** TO DO **
Go over the data and keep only the lines that include "computer".

(Stored items)
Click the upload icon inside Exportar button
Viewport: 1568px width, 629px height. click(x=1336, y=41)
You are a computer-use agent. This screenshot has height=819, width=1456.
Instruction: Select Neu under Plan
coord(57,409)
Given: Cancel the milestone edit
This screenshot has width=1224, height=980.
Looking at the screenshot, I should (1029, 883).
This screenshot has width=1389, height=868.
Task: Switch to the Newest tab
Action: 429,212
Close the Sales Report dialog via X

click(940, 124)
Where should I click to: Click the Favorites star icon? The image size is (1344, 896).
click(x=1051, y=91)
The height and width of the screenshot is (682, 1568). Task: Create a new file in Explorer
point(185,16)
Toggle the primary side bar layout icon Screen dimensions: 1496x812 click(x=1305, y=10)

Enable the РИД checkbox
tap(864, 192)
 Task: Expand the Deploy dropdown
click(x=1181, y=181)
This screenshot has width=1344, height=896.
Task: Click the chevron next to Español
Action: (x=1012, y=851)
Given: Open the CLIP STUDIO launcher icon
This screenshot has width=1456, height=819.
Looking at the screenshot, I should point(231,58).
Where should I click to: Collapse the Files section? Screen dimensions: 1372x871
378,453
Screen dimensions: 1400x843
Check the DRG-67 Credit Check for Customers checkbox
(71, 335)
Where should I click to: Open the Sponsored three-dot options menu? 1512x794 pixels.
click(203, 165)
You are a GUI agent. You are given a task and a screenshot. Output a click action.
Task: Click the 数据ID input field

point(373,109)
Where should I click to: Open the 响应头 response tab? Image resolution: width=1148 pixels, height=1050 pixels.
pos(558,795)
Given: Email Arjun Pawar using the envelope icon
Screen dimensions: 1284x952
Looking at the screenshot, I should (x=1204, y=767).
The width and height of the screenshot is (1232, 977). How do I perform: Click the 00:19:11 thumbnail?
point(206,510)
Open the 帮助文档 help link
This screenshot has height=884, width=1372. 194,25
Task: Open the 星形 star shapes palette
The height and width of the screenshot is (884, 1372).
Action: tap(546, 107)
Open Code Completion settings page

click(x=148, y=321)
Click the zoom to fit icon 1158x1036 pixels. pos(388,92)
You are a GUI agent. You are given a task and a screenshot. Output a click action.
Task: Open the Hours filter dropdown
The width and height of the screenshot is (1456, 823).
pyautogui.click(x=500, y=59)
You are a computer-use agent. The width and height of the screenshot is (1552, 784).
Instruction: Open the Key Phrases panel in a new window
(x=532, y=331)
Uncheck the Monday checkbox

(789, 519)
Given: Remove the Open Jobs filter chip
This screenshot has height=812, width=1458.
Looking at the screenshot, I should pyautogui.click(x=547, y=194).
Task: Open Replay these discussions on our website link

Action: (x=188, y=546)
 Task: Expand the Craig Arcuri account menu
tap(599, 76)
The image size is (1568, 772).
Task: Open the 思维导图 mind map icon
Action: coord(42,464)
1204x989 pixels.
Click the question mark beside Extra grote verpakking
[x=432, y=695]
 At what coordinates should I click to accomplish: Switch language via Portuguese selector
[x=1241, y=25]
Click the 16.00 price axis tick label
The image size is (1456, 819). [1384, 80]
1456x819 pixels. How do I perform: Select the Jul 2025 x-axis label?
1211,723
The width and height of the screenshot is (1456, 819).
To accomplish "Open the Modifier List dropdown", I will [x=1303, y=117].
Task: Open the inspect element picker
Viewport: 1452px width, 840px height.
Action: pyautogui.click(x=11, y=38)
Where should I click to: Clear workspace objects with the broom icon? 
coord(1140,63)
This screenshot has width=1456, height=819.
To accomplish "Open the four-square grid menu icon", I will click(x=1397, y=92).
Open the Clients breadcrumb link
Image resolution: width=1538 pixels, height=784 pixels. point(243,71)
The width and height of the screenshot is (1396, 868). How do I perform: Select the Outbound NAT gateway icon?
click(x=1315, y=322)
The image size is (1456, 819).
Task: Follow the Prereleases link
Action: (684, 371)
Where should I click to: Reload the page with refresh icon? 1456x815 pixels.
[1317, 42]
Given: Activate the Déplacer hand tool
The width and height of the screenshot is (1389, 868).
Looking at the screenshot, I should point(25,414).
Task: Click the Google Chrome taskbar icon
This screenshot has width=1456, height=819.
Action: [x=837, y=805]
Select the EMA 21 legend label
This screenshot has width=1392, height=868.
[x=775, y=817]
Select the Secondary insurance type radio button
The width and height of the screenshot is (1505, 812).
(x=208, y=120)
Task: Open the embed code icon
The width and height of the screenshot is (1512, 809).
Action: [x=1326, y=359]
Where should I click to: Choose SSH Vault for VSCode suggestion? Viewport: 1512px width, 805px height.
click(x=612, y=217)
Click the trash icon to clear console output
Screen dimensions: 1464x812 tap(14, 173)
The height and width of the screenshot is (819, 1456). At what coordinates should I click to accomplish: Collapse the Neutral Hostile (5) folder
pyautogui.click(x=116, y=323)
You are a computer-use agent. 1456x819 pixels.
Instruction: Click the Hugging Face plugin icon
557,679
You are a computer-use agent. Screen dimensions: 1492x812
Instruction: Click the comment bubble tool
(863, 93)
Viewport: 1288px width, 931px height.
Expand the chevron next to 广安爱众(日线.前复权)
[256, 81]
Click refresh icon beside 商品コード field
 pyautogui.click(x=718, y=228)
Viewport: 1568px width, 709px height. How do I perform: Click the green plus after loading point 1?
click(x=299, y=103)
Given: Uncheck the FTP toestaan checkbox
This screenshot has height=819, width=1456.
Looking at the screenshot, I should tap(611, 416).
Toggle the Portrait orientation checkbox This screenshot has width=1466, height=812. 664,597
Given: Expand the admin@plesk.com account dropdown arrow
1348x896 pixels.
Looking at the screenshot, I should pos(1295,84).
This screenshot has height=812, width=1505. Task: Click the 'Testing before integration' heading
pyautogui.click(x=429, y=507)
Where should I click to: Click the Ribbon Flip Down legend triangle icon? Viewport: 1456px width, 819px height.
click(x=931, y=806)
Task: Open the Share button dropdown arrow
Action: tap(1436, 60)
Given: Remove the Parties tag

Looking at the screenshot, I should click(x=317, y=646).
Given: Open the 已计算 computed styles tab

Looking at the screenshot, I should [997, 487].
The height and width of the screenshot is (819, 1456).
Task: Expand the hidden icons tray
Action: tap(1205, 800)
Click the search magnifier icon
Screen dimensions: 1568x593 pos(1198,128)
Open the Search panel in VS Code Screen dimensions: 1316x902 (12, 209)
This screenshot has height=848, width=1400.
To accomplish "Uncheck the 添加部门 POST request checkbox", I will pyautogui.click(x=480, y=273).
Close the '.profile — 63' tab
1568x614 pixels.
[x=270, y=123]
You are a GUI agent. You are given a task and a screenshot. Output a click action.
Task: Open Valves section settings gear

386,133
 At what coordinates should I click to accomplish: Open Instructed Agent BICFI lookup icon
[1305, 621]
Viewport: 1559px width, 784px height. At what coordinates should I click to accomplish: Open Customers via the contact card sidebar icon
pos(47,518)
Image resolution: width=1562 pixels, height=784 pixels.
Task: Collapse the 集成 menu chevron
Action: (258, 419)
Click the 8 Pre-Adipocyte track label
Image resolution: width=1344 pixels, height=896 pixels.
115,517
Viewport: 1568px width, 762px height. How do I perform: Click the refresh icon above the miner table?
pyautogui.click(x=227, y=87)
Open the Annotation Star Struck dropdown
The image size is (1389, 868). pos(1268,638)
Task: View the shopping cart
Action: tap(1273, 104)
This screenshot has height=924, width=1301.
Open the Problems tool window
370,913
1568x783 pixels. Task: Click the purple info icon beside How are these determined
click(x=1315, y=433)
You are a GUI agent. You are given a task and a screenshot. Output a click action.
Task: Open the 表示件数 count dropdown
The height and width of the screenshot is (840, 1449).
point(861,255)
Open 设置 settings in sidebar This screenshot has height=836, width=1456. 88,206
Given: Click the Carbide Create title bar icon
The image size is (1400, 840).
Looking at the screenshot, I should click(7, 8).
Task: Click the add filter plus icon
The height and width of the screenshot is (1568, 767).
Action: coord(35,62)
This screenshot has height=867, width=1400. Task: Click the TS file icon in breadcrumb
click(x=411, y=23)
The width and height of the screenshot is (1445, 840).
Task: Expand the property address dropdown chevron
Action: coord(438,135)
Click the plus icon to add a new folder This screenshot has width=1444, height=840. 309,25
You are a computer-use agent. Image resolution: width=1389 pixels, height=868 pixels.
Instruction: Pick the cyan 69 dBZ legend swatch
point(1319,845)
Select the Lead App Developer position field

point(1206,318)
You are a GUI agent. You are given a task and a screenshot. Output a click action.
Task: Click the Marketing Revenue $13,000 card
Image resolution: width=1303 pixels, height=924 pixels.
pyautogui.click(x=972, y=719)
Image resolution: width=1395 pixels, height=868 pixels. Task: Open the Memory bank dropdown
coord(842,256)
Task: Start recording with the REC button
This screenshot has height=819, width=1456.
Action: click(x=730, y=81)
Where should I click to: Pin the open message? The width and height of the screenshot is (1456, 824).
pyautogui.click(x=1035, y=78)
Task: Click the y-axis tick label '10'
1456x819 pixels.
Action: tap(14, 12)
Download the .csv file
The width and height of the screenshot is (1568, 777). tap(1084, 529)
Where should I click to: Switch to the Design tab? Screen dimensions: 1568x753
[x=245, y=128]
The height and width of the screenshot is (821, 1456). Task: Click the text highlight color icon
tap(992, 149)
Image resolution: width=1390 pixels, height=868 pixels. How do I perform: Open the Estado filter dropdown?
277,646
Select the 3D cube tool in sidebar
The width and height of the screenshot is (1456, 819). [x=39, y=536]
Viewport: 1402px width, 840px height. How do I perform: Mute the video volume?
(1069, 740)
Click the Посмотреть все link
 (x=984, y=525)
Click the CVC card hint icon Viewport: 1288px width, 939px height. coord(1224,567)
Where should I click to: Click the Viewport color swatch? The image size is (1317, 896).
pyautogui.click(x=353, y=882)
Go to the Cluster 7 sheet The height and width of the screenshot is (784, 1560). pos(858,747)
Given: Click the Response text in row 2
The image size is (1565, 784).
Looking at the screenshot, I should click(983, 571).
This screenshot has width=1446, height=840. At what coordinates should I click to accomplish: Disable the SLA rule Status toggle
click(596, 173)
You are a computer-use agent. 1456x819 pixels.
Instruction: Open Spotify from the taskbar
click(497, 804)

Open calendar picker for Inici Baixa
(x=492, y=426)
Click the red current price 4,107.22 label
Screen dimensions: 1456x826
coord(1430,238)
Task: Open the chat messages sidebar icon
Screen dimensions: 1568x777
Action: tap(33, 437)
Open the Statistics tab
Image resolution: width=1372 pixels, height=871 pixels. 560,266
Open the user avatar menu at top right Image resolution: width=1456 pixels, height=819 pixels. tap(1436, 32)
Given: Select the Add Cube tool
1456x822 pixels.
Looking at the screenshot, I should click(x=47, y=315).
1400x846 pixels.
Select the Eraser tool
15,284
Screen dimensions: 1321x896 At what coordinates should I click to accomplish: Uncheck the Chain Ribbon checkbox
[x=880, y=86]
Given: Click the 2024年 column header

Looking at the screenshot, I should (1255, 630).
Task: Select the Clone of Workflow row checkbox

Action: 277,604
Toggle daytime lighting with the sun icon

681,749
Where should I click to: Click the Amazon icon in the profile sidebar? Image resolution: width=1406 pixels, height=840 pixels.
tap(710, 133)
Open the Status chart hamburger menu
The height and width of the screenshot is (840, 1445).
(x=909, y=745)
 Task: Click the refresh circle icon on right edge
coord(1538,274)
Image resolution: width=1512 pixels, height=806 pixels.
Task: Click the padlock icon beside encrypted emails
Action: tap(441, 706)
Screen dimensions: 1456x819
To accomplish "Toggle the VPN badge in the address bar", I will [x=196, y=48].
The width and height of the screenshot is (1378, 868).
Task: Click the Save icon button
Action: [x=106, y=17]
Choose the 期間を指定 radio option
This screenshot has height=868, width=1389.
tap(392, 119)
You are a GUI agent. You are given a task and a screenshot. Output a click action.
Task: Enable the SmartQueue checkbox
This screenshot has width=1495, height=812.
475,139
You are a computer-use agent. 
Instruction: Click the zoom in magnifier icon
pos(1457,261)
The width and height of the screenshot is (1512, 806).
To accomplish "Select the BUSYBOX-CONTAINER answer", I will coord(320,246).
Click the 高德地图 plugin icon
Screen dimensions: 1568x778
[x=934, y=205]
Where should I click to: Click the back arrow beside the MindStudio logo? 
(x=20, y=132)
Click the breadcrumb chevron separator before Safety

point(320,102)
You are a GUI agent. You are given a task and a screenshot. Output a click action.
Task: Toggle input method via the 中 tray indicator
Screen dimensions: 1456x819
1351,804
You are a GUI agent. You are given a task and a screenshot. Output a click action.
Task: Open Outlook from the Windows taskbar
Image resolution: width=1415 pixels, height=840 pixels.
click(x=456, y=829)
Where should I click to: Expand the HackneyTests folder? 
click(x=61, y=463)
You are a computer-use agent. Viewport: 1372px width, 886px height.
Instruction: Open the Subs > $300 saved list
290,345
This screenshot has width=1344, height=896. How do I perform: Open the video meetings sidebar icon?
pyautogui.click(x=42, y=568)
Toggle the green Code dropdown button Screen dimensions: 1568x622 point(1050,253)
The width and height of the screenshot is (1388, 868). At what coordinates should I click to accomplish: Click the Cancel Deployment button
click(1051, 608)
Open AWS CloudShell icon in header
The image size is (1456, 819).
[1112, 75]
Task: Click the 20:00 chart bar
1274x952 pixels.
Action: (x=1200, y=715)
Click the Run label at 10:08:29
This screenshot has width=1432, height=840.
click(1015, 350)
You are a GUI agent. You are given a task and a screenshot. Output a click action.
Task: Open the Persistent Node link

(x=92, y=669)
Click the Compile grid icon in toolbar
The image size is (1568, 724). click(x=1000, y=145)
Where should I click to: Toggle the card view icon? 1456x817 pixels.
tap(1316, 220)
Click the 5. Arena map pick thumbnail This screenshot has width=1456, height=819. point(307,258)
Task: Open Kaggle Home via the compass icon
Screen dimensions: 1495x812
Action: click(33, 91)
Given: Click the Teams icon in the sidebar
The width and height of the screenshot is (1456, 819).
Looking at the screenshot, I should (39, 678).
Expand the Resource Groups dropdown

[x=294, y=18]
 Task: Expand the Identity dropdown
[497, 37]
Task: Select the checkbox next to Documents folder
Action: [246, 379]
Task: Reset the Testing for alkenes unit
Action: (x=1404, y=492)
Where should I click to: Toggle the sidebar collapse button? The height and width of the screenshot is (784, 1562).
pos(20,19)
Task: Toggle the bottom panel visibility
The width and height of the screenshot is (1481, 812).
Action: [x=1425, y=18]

** RESPONSE FOR THIS EXERCISE **
You are a computer-use agent. This screenshot has height=819, width=1456.
You are a computer-use agent. The width and height of the screenshot is (1552, 784).
You are a computer-use agent. 1456x819 pixels.
You are a computer-use agent. Screen dimensions: 1492x812
You are a computer-use agent. Image resolution: width=1389 pixels, height=868 pixels.
You are a computer-use agent. 1456x819 pixels.
You are a computer-use agent. 
You are a computer-use agent. Viewport: 1372px width, 886px height.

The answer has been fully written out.